But if you already know these things, and you’re sticking around any way, welcome, friend. It’s damn good to have you.

And that was not sarcastic.

yay for sarcasm!

  • Franki

    And as your grandmother Bonny used to say, “It’s my damn newspaper and I’ll say whatever I wish. Let them buy their own newspaper”
    Nowadays, she’d probably say, “let them write their own damn blog.” (insert smiley face here)…Keep writing!

    • renegademama

      You’re right, mom. That’s exactly what she would have said. I miss her so much.

  • Kimberly

    And it’s DAMN good to be here. I love this.

    I posted a little diddy on FB today about sarcasm, likening those who don’t get it as missing out on life’s big inside joke. Such a shame.

    • renegademama

      I wanted to link to your blog when I mentioned that “well-seasoned” blogger (since I’m referring to you), but I didn’t want to take any liberties in case you wanted that comment to stay private – obviously I should have known better, since you are a bad ass, clearly. Thanks again for everything. You’re my blogging guru.

      • Kimberly

        Me? Private? HA. Link away, my friend… 😉

        Another thing to remember about this whole thing? Your little “controversy” brought people to your blog. Once in awhile, it’s good to mix things up in BlogLand…

        And, I’ll continue to have your back. One of my friends reposted your list on FB, stating how funny she found it, and one of her friends made a comment about the damn tooth-brushing thing. So I threatened to cut her. Not really. But I’m sure you realize that I’m being sarcastic. No, I restated that OBVIOUSLY this was tongue-in-cheek, and that NO mother in her right mind would seriously (and publicly) suggest such a thing. I still haven’t seen a response…

  • Christina

    Ok so the funny thing is that I wanted to write things like ‘Your Baby Can Read’, shoes, pretty much anything but diapers or some type of devise to strap the babies down for a few minutes. But I was sure some mom would read what I wrote and be offended so I reserved all of those useless baby items from comment. Now I see I should have just partied on with you.

    Well I am stickin around and do solemnly swear that i will not hold back on you any more my friend.

    Cheers to sarcasm.

    • renegademama

      Oh SHIT I didn’t even think about the “baby can read” books – freaking RAD. And SO right on. And I agree…what do babies really need? Boob (or bottles), clothing (when it’s cold), shelter, love. Beyond that all the crap is pretty much superfluous.

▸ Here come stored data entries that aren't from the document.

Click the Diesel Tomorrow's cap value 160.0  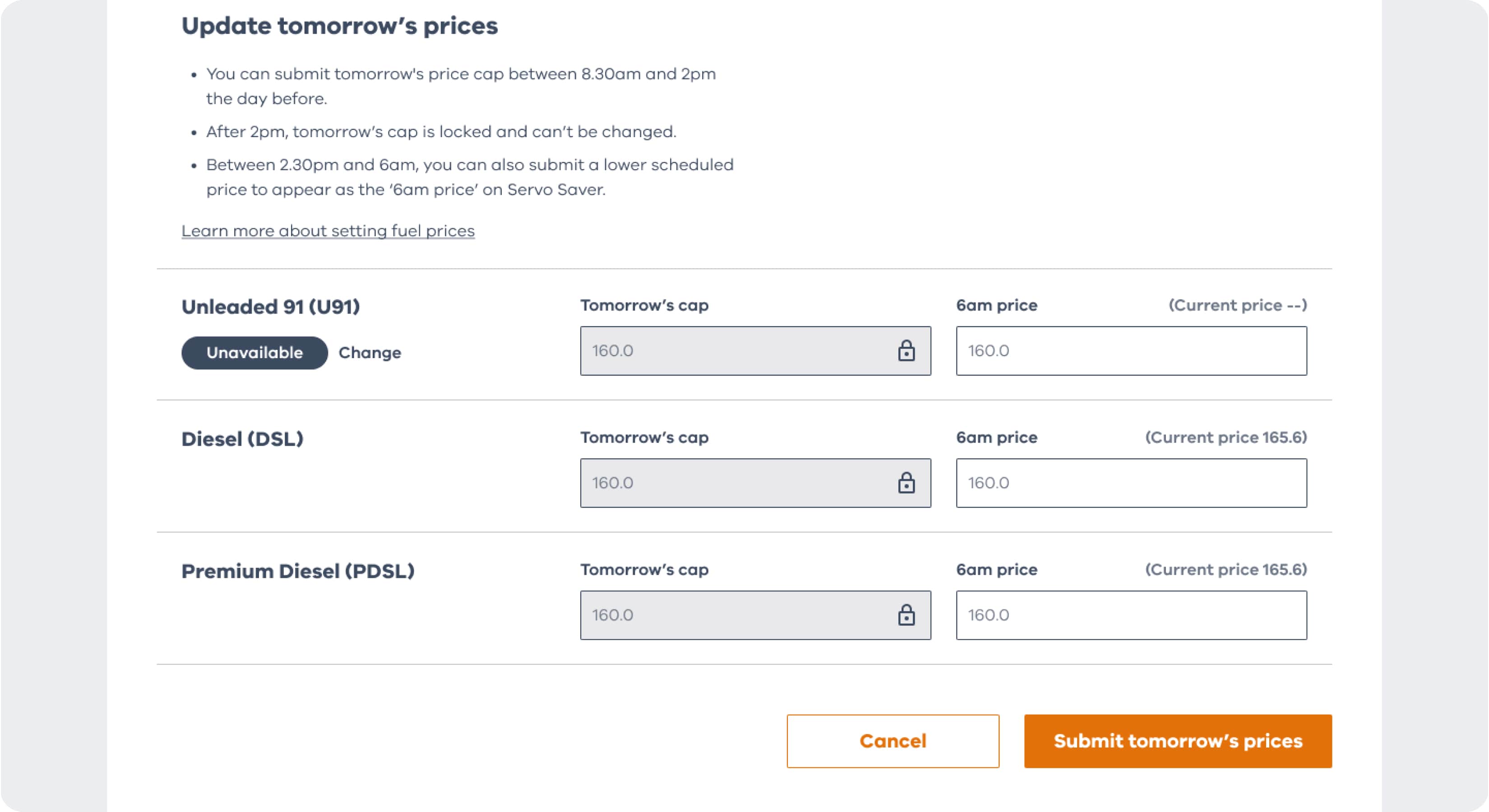click(x=613, y=483)
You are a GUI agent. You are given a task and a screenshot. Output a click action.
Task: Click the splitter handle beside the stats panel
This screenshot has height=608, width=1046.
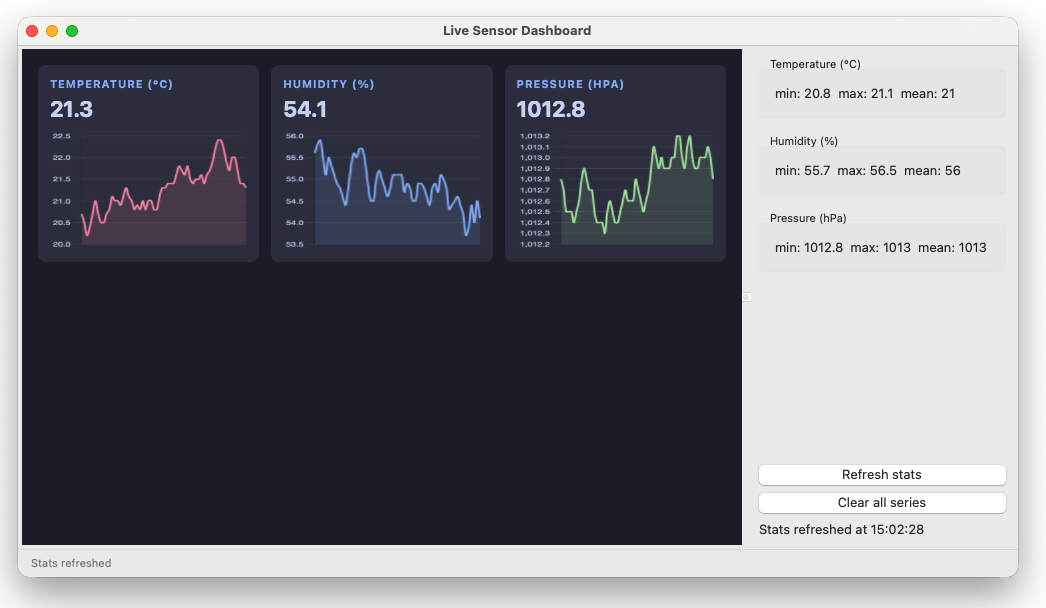[x=746, y=297]
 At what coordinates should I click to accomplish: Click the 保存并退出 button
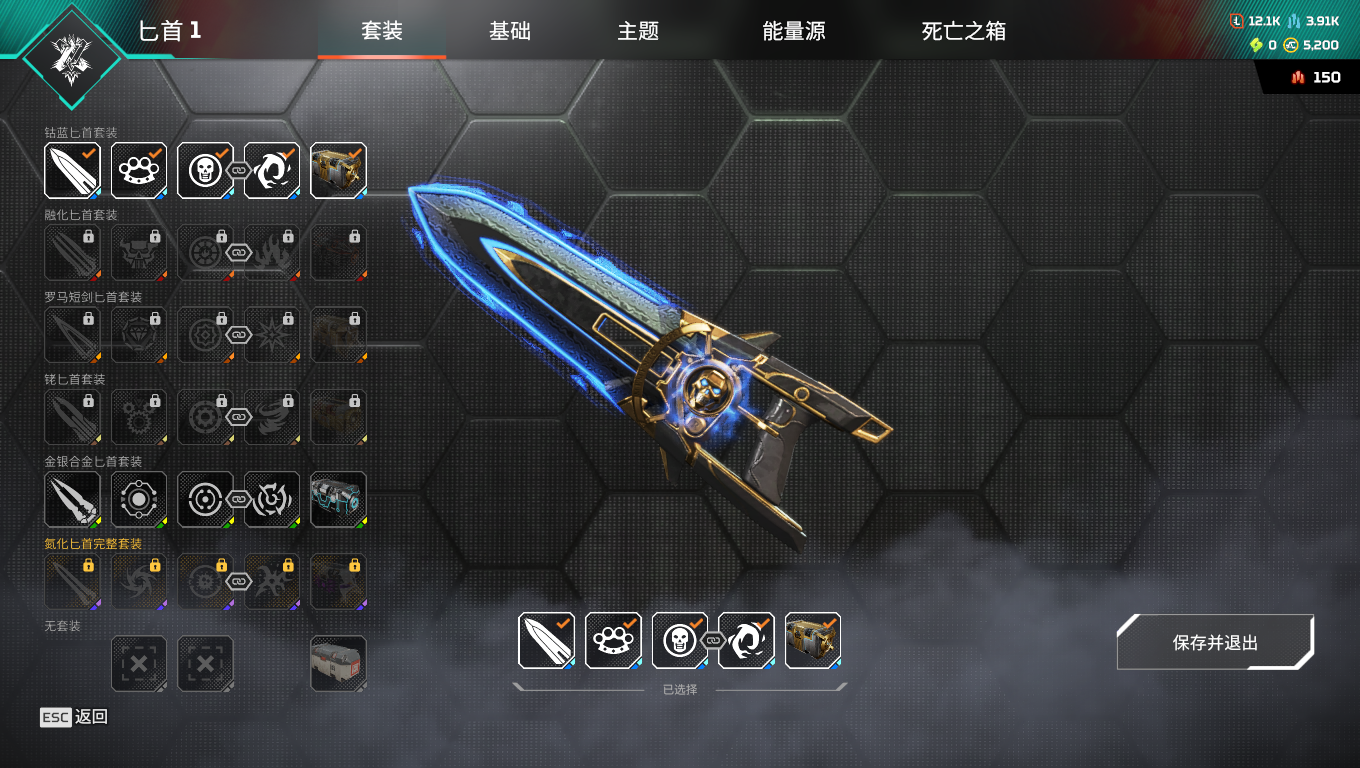coord(1215,642)
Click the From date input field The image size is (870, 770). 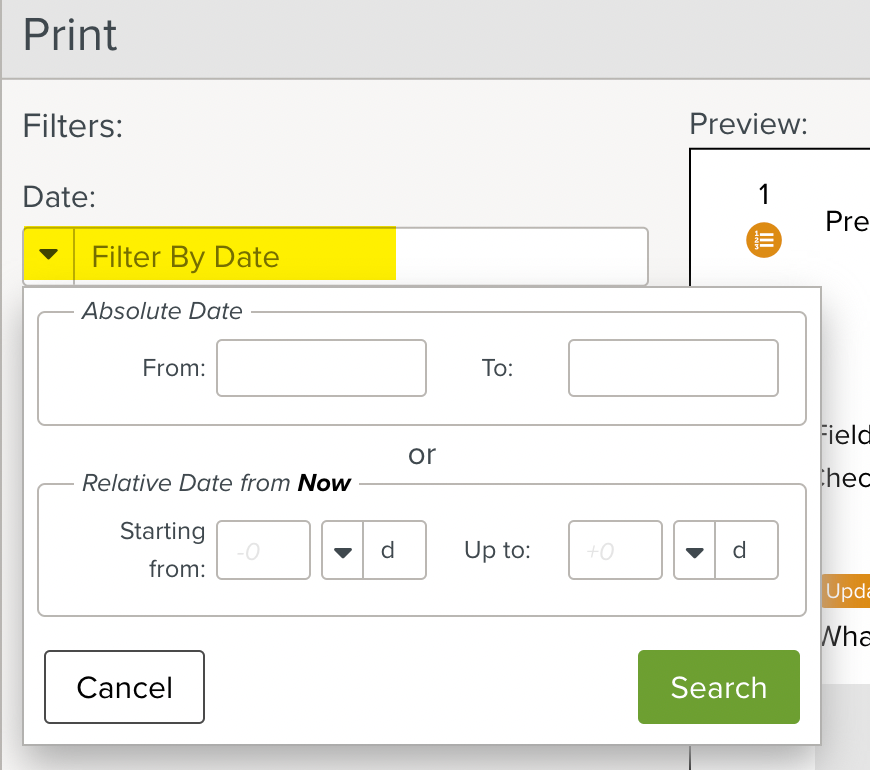tap(320, 368)
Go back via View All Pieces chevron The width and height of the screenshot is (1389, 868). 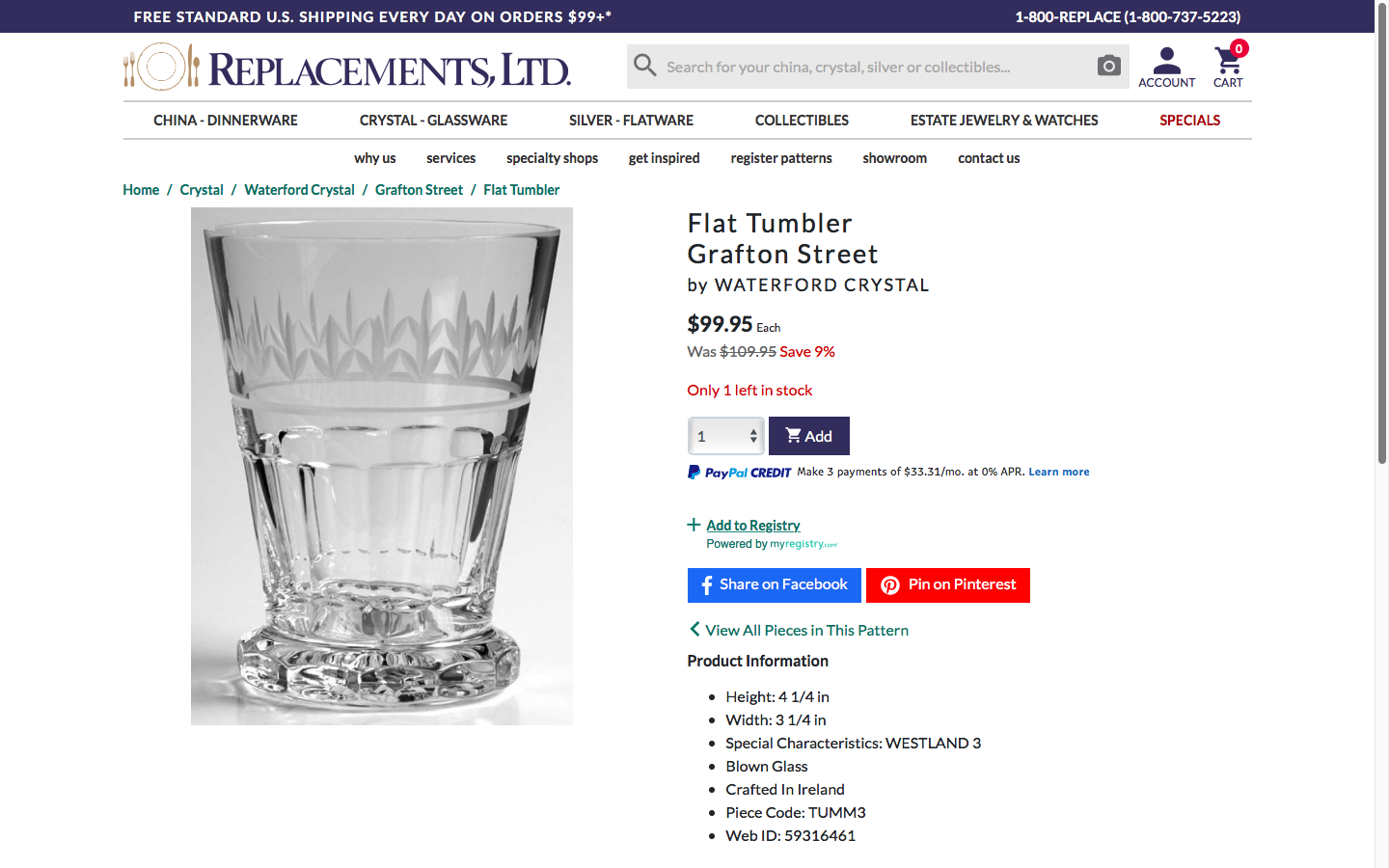point(694,629)
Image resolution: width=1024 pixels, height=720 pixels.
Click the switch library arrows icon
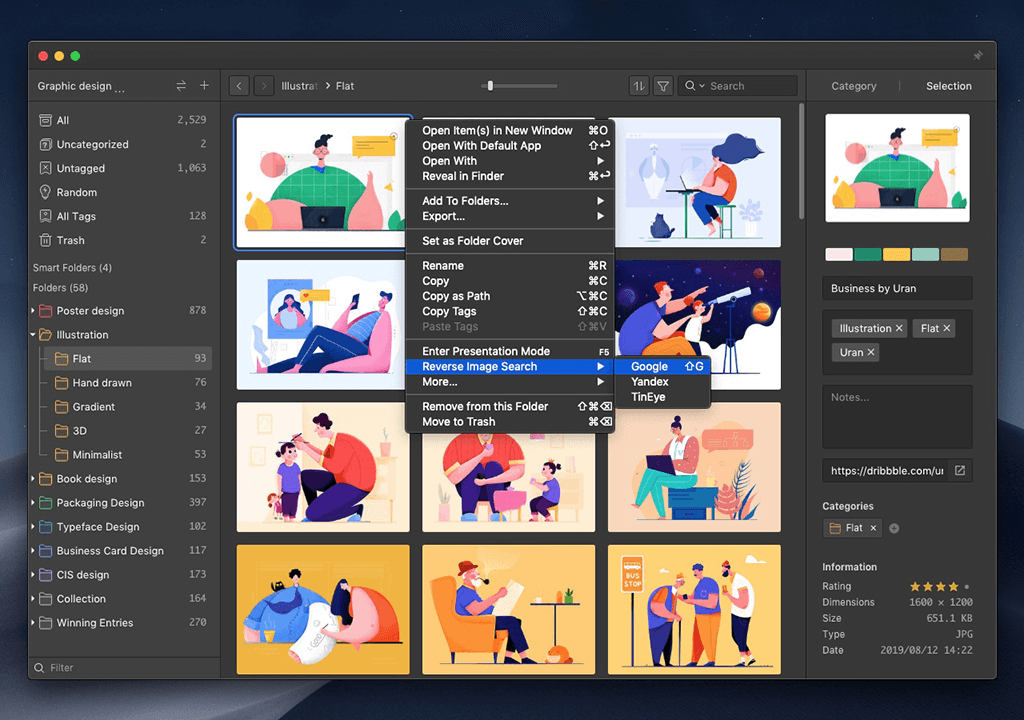(181, 86)
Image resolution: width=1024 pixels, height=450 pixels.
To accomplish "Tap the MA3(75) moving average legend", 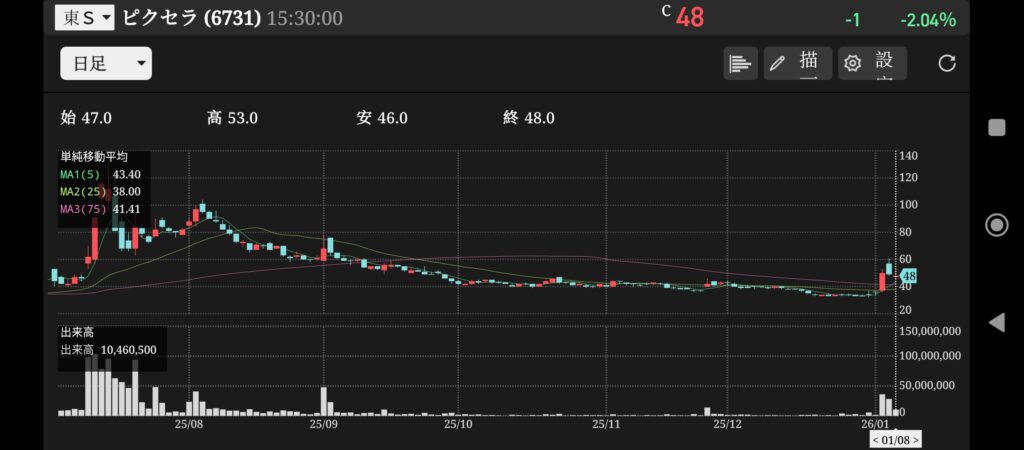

I wouldn’t admit this in the post because so many people use them, but between you and I, I think those things that go in shopping carts to protect the kids are LAME. Just another damn thing to carry. While I see the point, and I cringe a little every time my baby sits in one of those carts, I get over it quickly and figure “ah, fuck it. what’s a few more billion germs?”

      Don’t hold out on me, baby. I need you.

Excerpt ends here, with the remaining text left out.